Oral Presentation Annual Meetings of the Endocrine Society of Australia and Society for Reproductive Biology and Australia and New Zealand Bone and Mineral Society 2016

Fracture liaison sevice (FLS) reduces re fracture rate and is cost effective and cost saving (#140)

Charles Inderjeeth 1 , Warren Raymond 1 , Elizabeth Geelhoed 2 , Andrew Briggs 3 , Kathy Briffa 3 , David Oldham 4 , Jean McQuade 5 , David Mountain
  1. North Metropolitan Health and University of Western Australia, Nedlands, WA, Australia
  2. Population Health, University of Western Australia, Perth, WA, Australia
  3. School of Physiotherapy, Curtin University, Perth, WA, Australia
  4. Sir Charles Gairdner Hospital, Perth, WA, Australia
  5. Arthritis and Osteoporosis WA, Perth, WA, Australia


Fractures result in significant healthcare costs. In Western Australia from 2002 to 2012, direct hospital costs attributable to MTFs exceeded AUD$100 million(1).



To determine the cost effectiveness of a simplified FLS established in a tertiary hospital identifying fracture patients over 50 years from an Emergency Medicine database (EDIS).


Study group:  FLS hospital (SCGHFLS). Control groups:  Retrospective comparator (SCGHR) and comparator hospital (FH).

Clinical and economic data collected at baseline, 3 and 12 months.

Outcome measures s: Recurrent fracture rates/1000 patient years. The quality-adjusted life-years (QALY) gained from EQ-5D weighted scores.

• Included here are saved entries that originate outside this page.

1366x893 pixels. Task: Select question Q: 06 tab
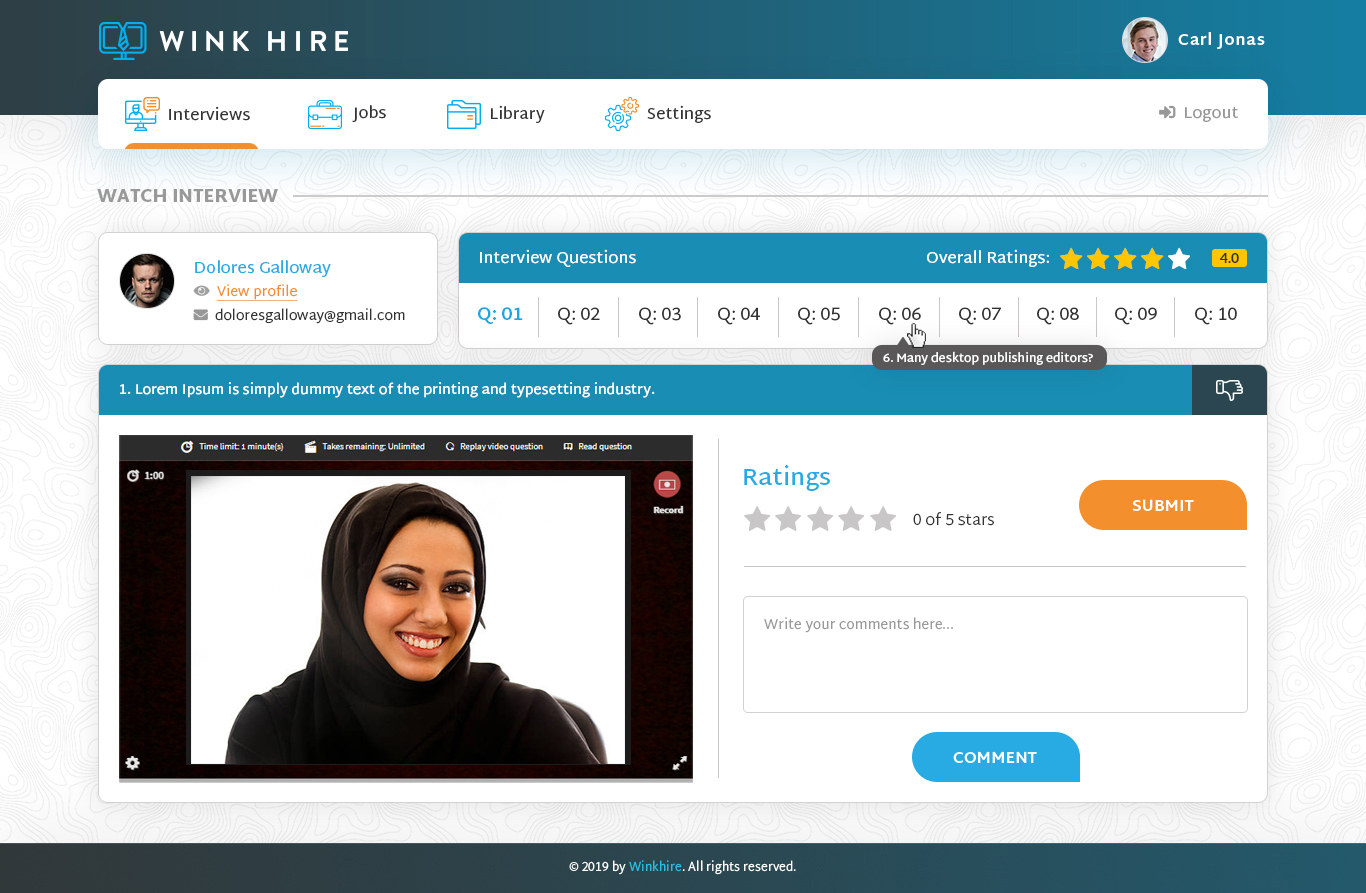(899, 315)
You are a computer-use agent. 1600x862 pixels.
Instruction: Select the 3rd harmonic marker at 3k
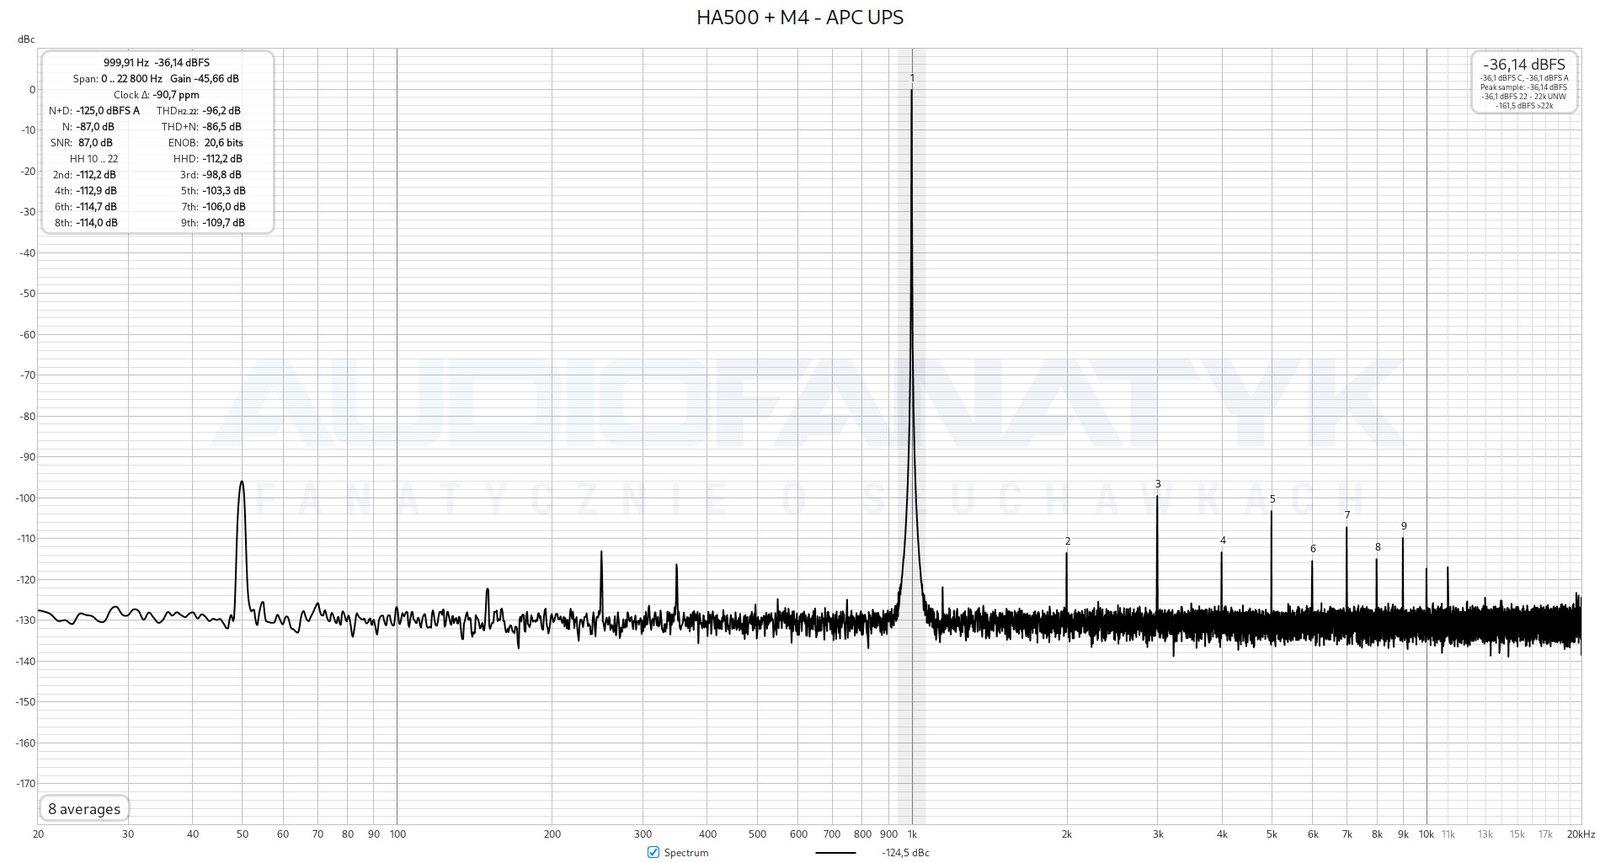(1158, 485)
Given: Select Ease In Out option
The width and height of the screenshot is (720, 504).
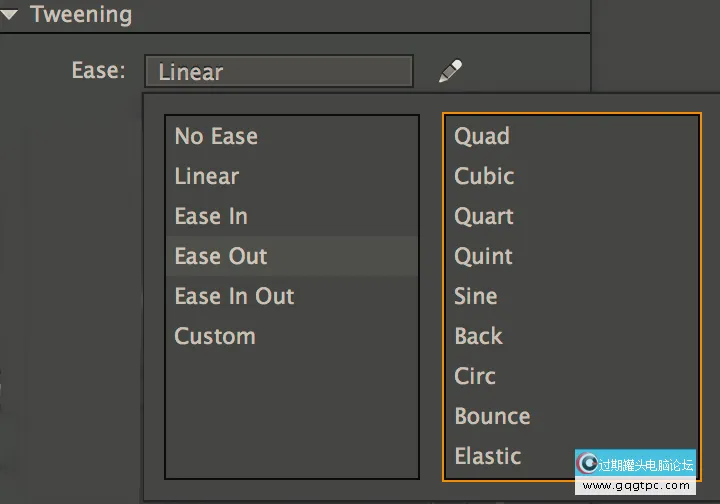Looking at the screenshot, I should point(234,296).
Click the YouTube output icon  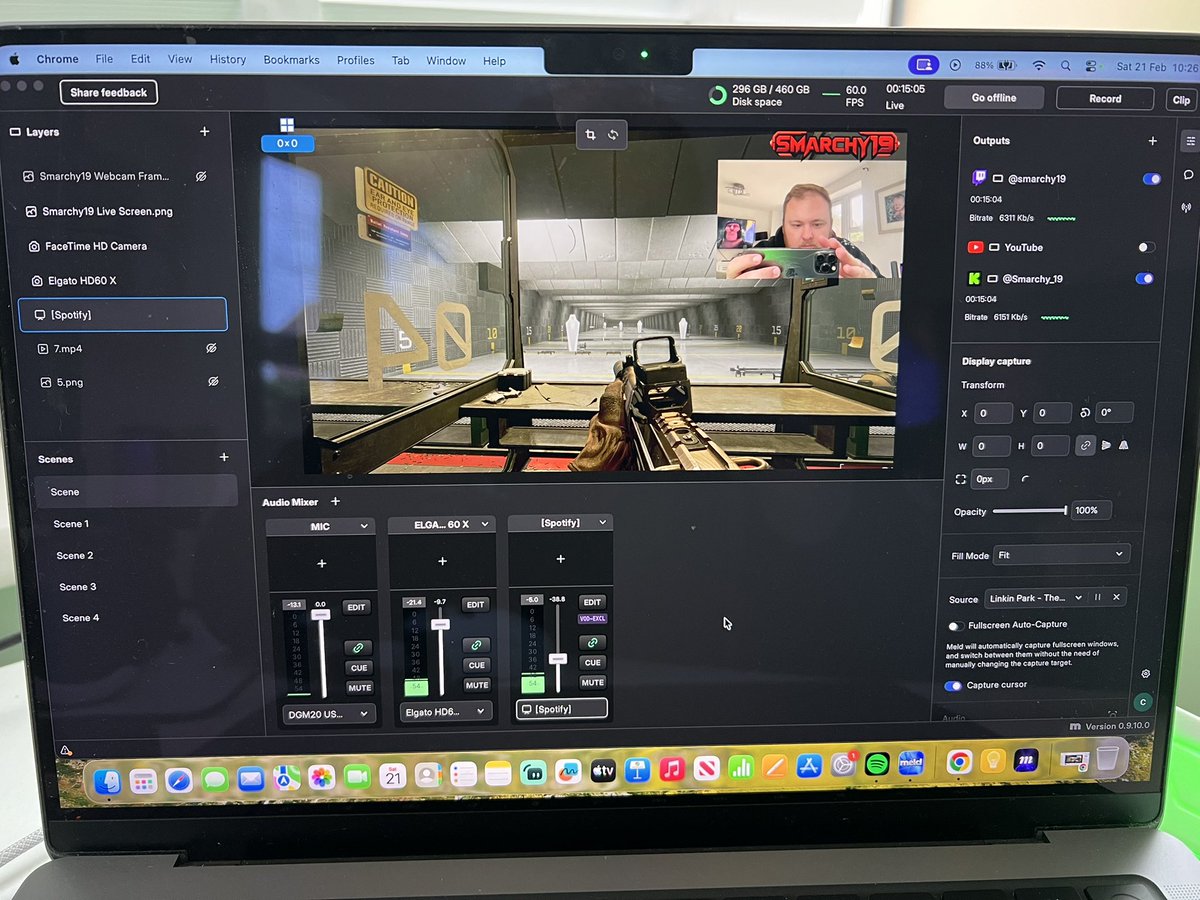[976, 247]

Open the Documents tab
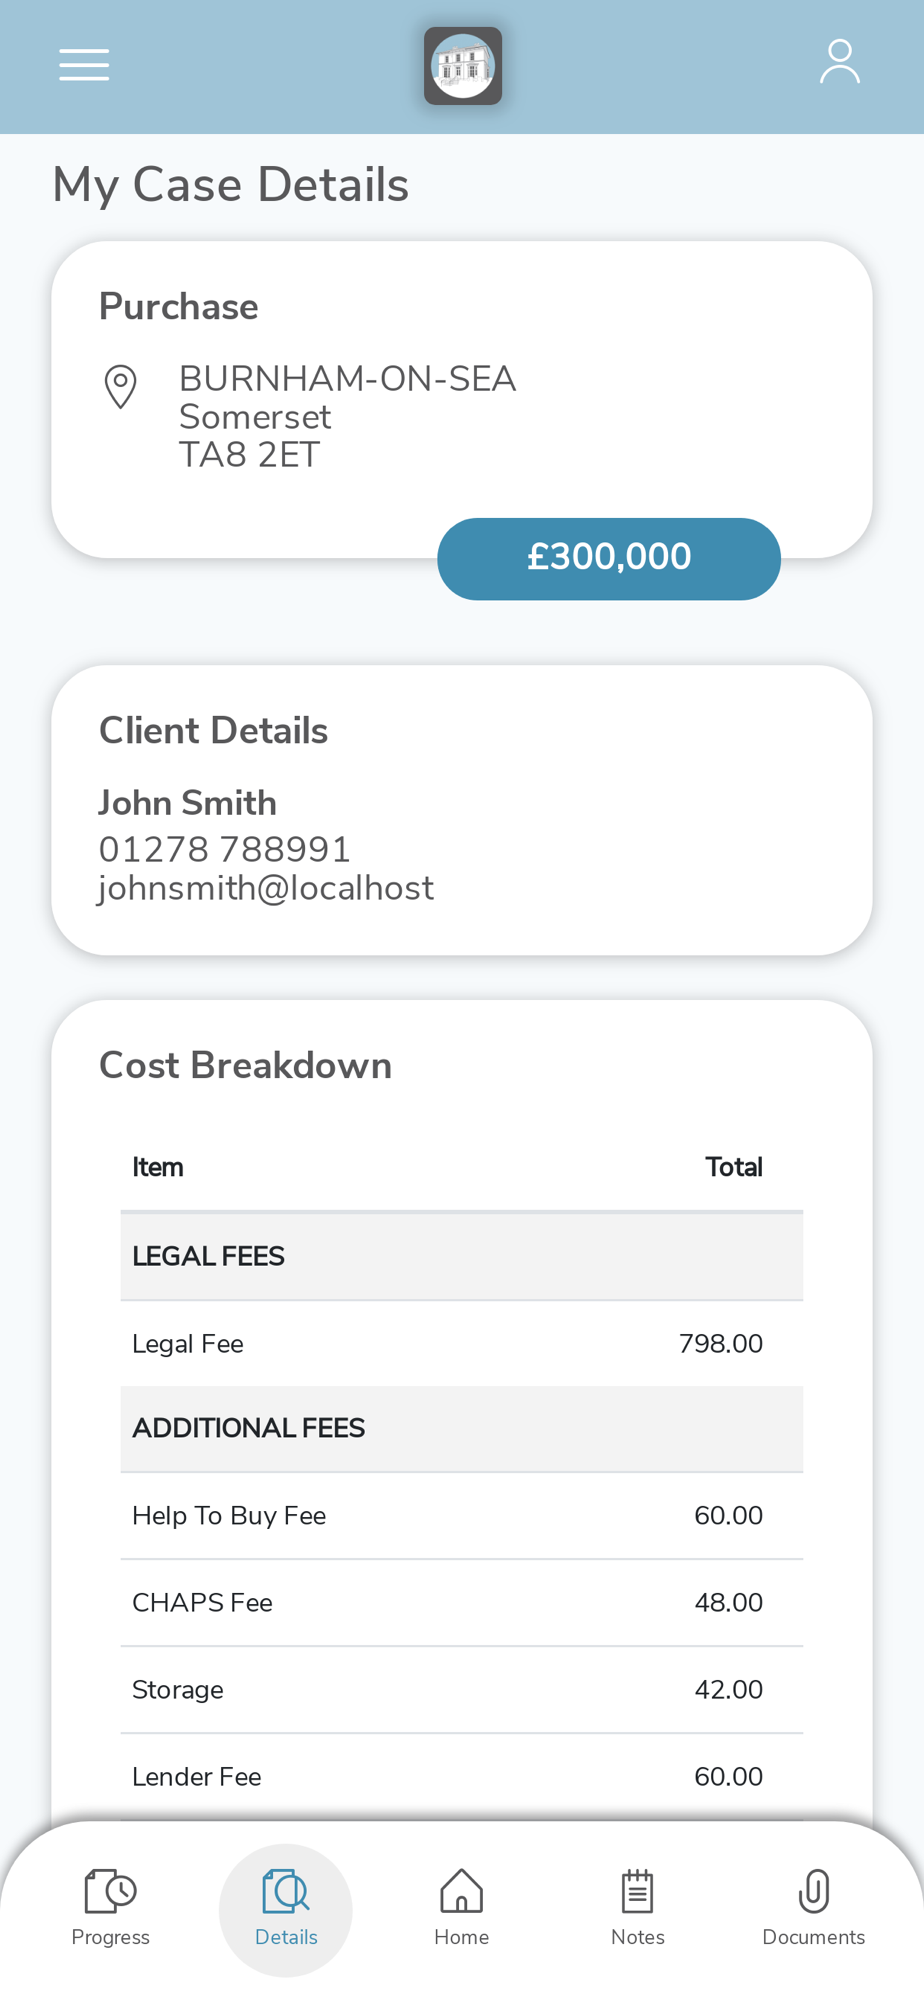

Health Economic Methodology: A bottom-up or “ingredients” approach to cost effectiveness from the Payer Perspective.  Calculated incremental cost-effectiveness ratio (ICER) (95% confidence interval). Cost-effectiveness acceptability curve for incremental levels of investment. Society’s willingness-to-pay (WTP) was set at $50,000 (cost of breast cancer screening).



Clinical characteristics were similar in three study groups: mean age 71 years, 72-89% female, similar fracture profile.

SCGHFLS had lower recurrent fracture rate at 12 months compared to the SCGHR and FH cohorts (8.9% vs 21.3% vs 20.3%, p<0.001); improvement in QOL measured by EQ-5D (+9%, -8%, -13%, p<0.001) and EQ-5D health state (VAS) (+16.5%, -2%, +1%, p<0.001).

The incremental cost of a 1% reduction in recurrent fracture rate compared to SCGHR and FH was $8,721 (- $1,218, $35,044) and $8,974 (- $26,701, $69,929) respectively. The incremental cost per QALY gained at 12 months was $293 (- $3,589, $3,381) and -$261 (-$1,541, $472) respectively. WTP of $16,000 the SCGHFLS will reduce the recurrent fracture rate by 1% compared to the SCGHR and FH service models, ie 10 recurrent fractures per 1000 patient-years.


The SCGHFLS reduced recurrent fracture rates (ARR 12%), improved QOL and was cost-effective with cost savings of approximately $986,200-$1,064,000 per 1,000 patient-years in the first year.

  1. Briggs, AM, et al., Hospitalisations, admission costs and re-fracture risk related to osteoporosis in Western Australia are substantial: a 10-year review. Australian and New Zealand Journal of Public Health, 2015. 39(6): p. 557-562.